YouTube already frowns on challenges and pranks that put people at risk, but it's making that policy more explicit in light of the recent rise of Bird Box-inspired dares. The service has updated its guidelines to directly ban all challenges and pranks that are dangerous or harmful, including activities that cause "severe emotional distress" for kids or make any target think they're in "serious physical danger." There will be a two-month grace period where YouTube won't apply a strike against channels that violate the policy, although it'll still remove any offending videos posted before or during that period.

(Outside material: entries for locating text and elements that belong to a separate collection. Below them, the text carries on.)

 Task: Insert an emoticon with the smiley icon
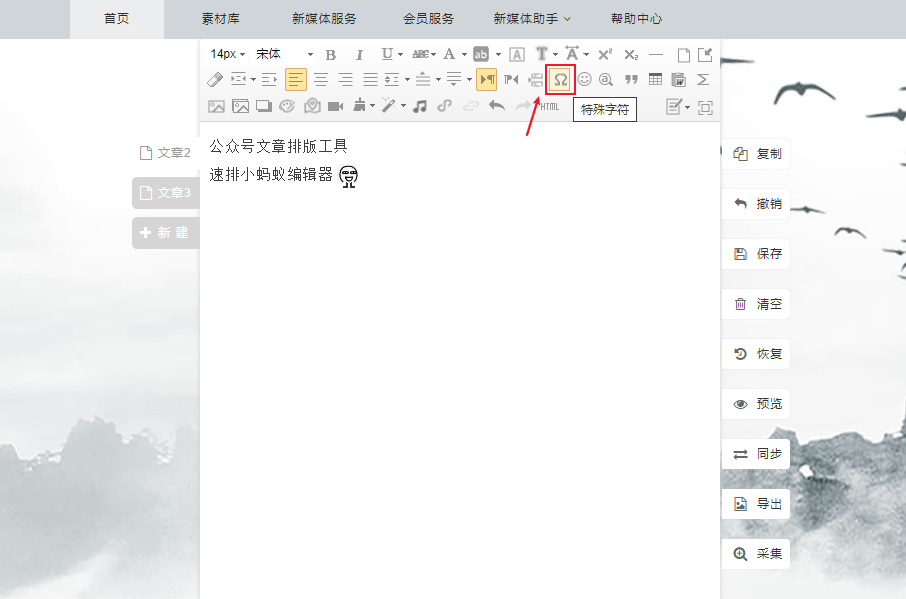584,79
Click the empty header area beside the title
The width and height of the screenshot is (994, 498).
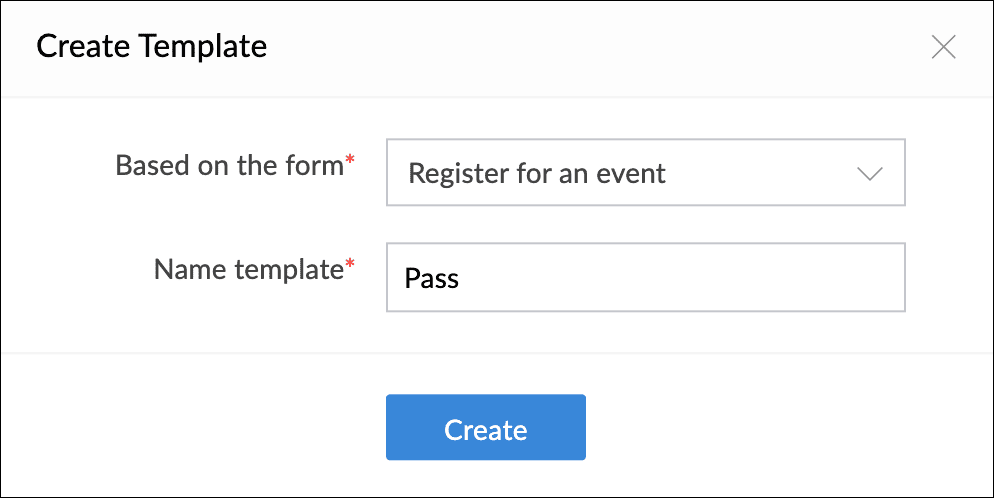coord(600,47)

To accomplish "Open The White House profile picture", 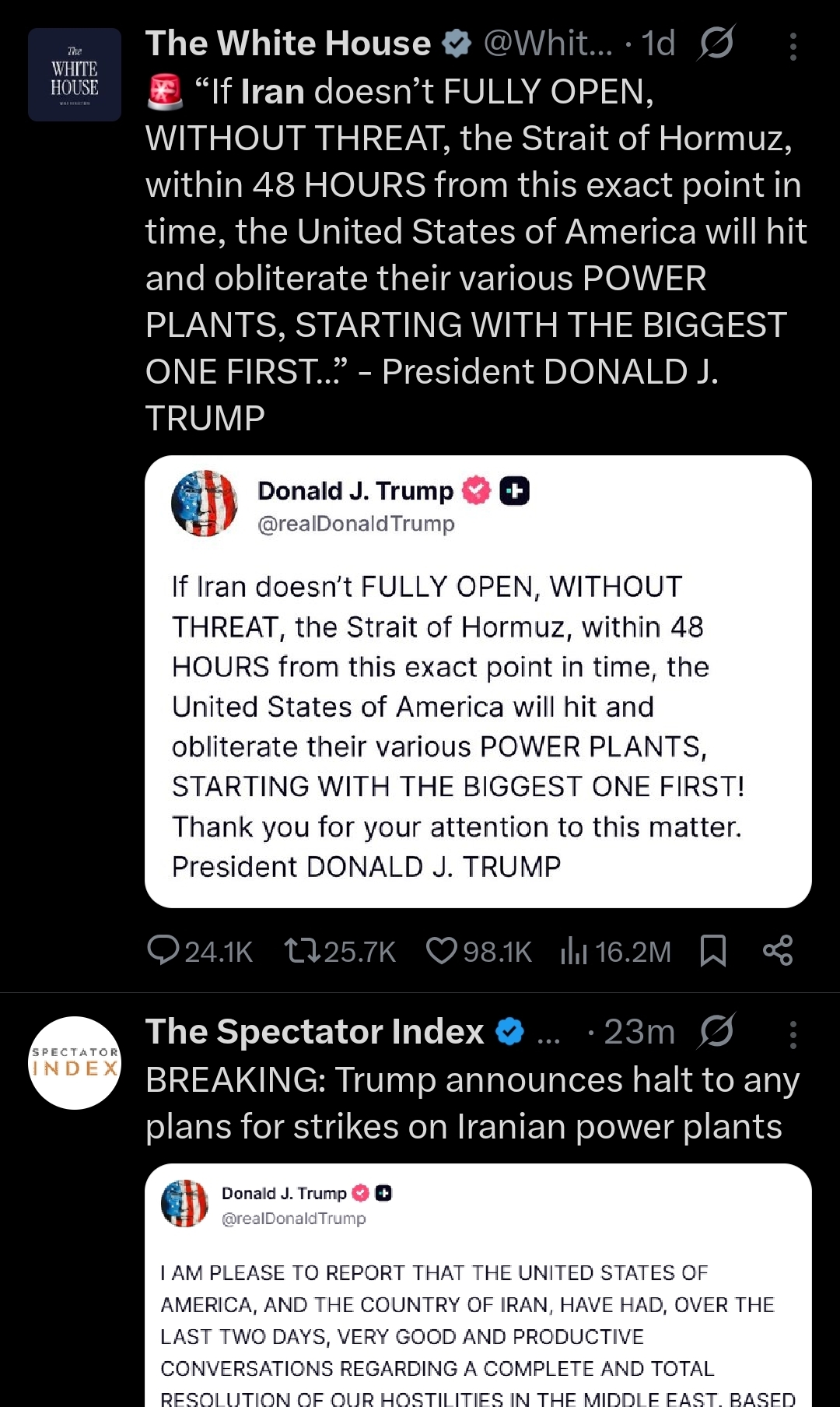I will coord(75,75).
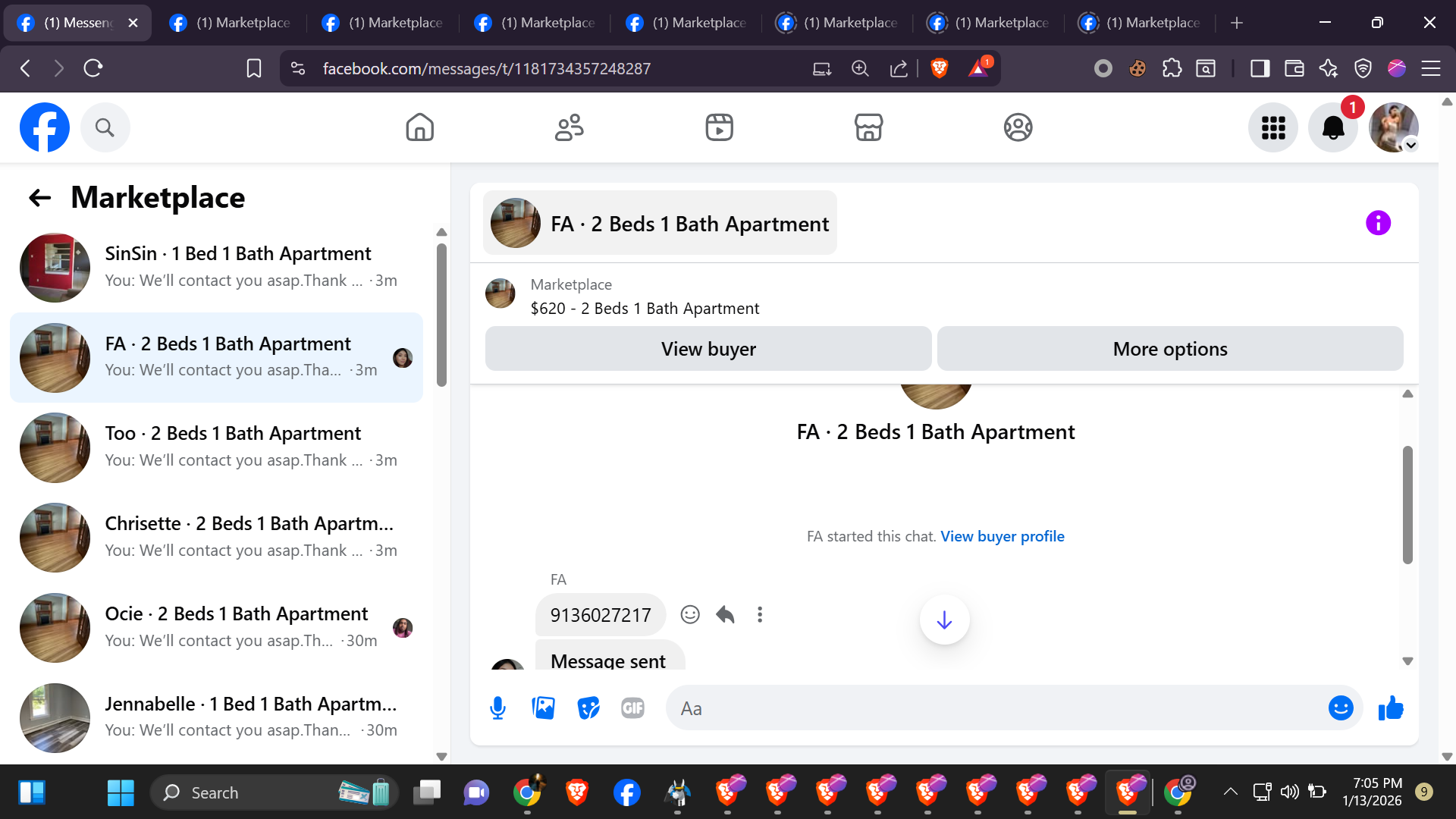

The tougher rules come just a few days after a teenager crashed a car while attempting the Bird Box challenge, which has people trying to navigate blindfolded like characters in Netflix's movie of the same name. However, it really reflects the culmination of ongoing issues with challenges and pranks. YouTube had to pull Tide Pod challenge videos in early 2018, while parents lost custody of kids in 2017 after performing a string of apparently cruel pranks. They claimed the pranks were fake and that the children were in on the gag, but that wouldn't necessarily fly regardless -- YouTube is concerned as much about what it looks like as what's actually happening.

On top of this update, YouTube is now threatening strikes against channels that "egregiously" violate policies with their videos' thumbnail images or web links, even if the videos themselves are innocuous. Users who rack up multiple strikes will lose their access to custom thumbnails, and those who get three strikes in 90 days will lose their accounts altogether. The two-month grace period applies to these changes as well. The message is clear, at any rate: YouTube doesn't want creators to abuse the system by piggybacking clearly objectionable material on top of otherwise safe clips.

Update 1/16 2:40PM ET: YouTube tells Engadget this wasn't in response to a specific challenge, and has been in the works for months. We've also learned that the Bird Box challenge isn't explicitly banned by itself, and some videos will remain. Rather, the company is mainly concerned with videos that show children either hurt or in dangerous situations. If a video doesn't go too far but might not be suitable for kids, YouTube will apply age restrictions.